Still, excess pressure in the anal area can promote hemorrhoids. That’s why habitually straining while moving your bowels can promote or aggravate hemorrhoids. So can pregnancy, because the uterus puts additional pressure on the lower abdomen (though the hemorrhoid soften disappear in the weeks following delivery). Other possible contributors to hemorrhoids include eating a low-fiber diet, being overweight, and being sedentary. It’s also thought that genetics plays an important role

What if you do nothing

Hemorrhoids are more of a nuisance than anything else and are rarely a serious risk to health. With proper care, pain or bleeding from an external hemorrhoid resolves itself very quickly in most cases. If you can withstand the pain and itching, the hemorrhoids may eventually diminish so living with them becomes tolerable. But when you do notice the bleeding for the first time, you should get a doctor’s opinion. Probably it’s only a hemorrhoid, but in a very small number of cases, rectal bleeding may be the first sign of serious gastrointestinal disease, including cancer.

Home remedies

If a doctor has confirmed that you do have hemorrhoids, there may be no need for medical treatment. The following measures can ease the discomfort of hemorrhoids if you have them.

Don’t strain or hold your breath on the toilet

When possible, choose a time for defecating when you aren’t rushed, and when the internal action of peristalsis can be helpful for you perhaps after breakfast or soon after drinking a glass of water. Avoiding constipation also helps ease straining during a bowel movement (see prevention tips).

Practice good personal hygiene

Keep the anal area clean, but clean very gently. Avoid using rough toilet paper. Wipe with wet paper or pre-moistened wipes.

Try frequent warm baths

For painful hemorrhoids, try warm-water sitz baths two or three times daily, in a squatting position. (For convenience you can buy a plastic sitz-bath seat that fits over the toilet rim.)

Apply zinc oxide paste or powder or petroleum jelly

To, ease defecation and soothe itching.
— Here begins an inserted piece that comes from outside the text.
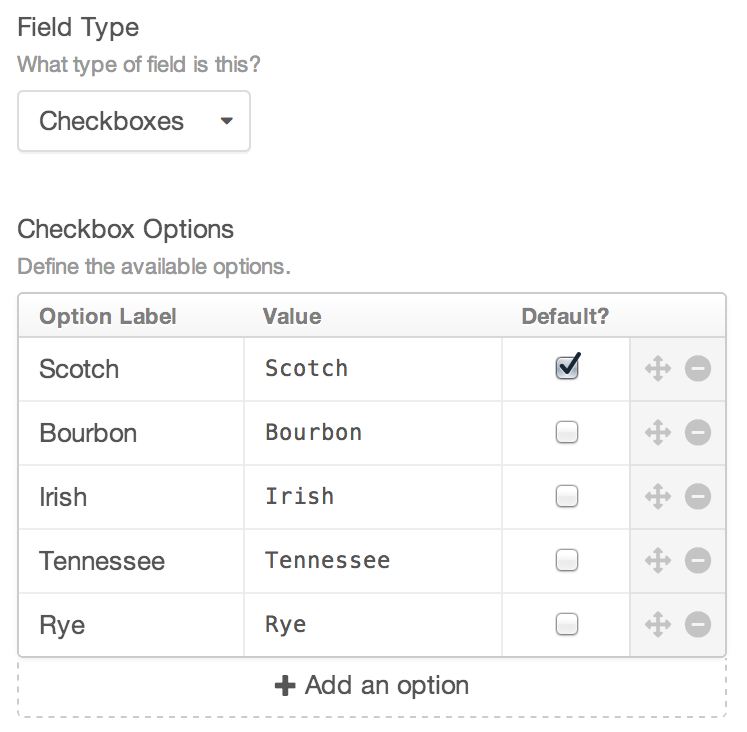Image resolution: width=747 pixels, height=732 pixels.
Task: Uncheck the Scotch default checkbox
Action: tap(567, 368)
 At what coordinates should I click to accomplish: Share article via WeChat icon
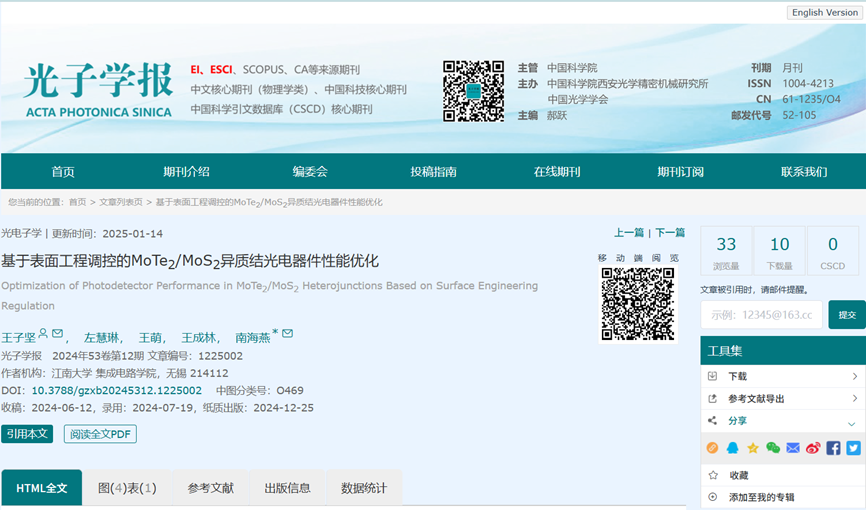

Nonprescription cortisone cream (0.5 percent strength) or witch hazel (which has an astringent effect) may also help.

Try cold compresses or ice packs several times a day

These can help reduce both inflammation and discomfort. Wear cotton underwear and loose clothing.

Be careful of what you eat

Some people find that certain foods and beverages aggravate hemorrhoids. Prime offenders may include nuts, red pepper, mustard, regular and decaffeinated coffee, and alcohol. You can try eliminating foods that seem to be making matters worse.

What won’t help

Vitamin B6 or other vitamin and mineral supplements are ineffective against hemorrhoids.


Though hemorrhoids may not be avoidable in all cases, you can do many things to prevent them from developing.

Eat a high-fiber diet

This helps to prevent constipation. Fruits, whole grains, and vegetables form the base of a well-balanced diet, and this helps produce soft but formed, regular bowel movements. The increased fecal bulk is easily eliminated without straining the hemor-rhoidal veins. To prevent painful gas, cramping, bloating, or diarrhea, increase your fiber intake gradually.

Drink plenty of water

Eight to 10 glasses a day will help improve digestion and bowel movements.

Don’t self-prescribe laxatives

Laxatives frequently cause diarrhea, which can be as rough on the hemorrhoids as the straining associated with constipation.

Avoid sitting or standing for long periods

If your job is sedentary and you must sit for long periods, stand up now and then and take a short walk. If you have to stand for long stretches of time, you may stress your rectal veins. Sit or lie down for brief periods whenever possible.

Reduce your weight

Excess pounds increase pressure and cause hemorrhoids.

Exercise regularly

Daily exercise improves circulation, prevents constipation, helps prevent hemorrhoids from developing, and aids in the shrinkage of existing hemorrhoids.

Be careful lifting

Abdominal strain can increase pressure on the rectal-anal veins. When-ever lifting heavy objects, bend your knees first and pull up with our arms, straightening your legs simultaneously. Get someone to help extremely heavy objects.